In respect of any termination during a Standstill Period, Executive shall not be deemed to
have been terminated for Cause until the later to occur of (i) the 30th day after notice of
termination is given and (ii) the delivery to Executive of a copy of a resolution duly adopted by
the affirmative vote of not less than a majority of the Company’s directors at a meeting called and
held for that purpose (after reasonable notice to Executive), and at which Executive together with
his counsel was given an opportunity to be heard, finding that the Executive was guilty of conduct
described in the definition of “Cause” above, and specifying the particulars thereof in detail;
provided, however, that the Company may suspend Executive and withhold payment of his Base Salary
from the date that notice of termination is given until the earliest to occur of (A) termination of
Executive for Cause effected in accordance with the foregoing procedures (in which case Executive
shall not be entitled to his Base Salary for such period), (B) a determination by a majority of the
Company’s directors that Executive was not guilty of the conduct described in the definition of
“Cause” effected in accordance with the foregoing procedures (in which case Executive shall be
reinstated and paid any of his previously unpaid Base Salary for such period), or (C) ninety (90)

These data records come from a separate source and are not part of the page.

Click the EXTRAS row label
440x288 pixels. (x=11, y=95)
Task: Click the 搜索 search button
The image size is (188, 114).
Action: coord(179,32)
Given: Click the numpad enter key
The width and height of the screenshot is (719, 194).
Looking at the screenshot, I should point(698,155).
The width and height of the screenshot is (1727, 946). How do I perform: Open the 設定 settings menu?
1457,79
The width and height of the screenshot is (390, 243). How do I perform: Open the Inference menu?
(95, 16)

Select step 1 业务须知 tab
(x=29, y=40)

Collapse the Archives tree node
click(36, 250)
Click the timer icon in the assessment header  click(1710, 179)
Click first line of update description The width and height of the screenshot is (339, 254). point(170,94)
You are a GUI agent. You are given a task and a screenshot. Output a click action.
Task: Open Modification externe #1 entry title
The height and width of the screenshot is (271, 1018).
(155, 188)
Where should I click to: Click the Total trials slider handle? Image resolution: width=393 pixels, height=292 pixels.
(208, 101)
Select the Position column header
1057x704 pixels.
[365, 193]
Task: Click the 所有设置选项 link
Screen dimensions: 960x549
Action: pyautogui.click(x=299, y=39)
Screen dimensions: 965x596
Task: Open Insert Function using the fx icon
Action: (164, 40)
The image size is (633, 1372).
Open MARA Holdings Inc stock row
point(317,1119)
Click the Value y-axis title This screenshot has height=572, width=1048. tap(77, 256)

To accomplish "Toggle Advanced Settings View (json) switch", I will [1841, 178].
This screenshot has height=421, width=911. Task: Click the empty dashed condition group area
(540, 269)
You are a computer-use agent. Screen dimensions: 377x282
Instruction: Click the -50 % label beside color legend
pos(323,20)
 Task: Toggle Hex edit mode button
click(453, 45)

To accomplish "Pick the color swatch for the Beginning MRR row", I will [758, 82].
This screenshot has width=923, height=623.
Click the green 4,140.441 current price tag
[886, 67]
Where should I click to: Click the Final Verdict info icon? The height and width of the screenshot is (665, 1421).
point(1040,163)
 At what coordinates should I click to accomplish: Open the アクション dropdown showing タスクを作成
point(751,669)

days after notice of termination is given (in which case Executive shall then be reinstated and
paid any of his previously unpaid Base Salary for such period). If Base Salary is withheld and
then paid pursuant to clause (B) or (C) of the preceding sentence, the amount thereof shall be
accompanied by simple interest, calculated on a daily basis, at a rate per annum equal to the prime
or base lending rate, as in effect at the time, of the Company’s principal commercial bank.
(e) “Change of Control” has the meaning given it in Exhibit B.
(f) “Change of Control Termination” means the termination of Executive’s employment during a
Standstill Period (1) by the Company other than for Cause, or (2) by Executive for good reason, or
(3) by reason of death, Incapacity or Disability.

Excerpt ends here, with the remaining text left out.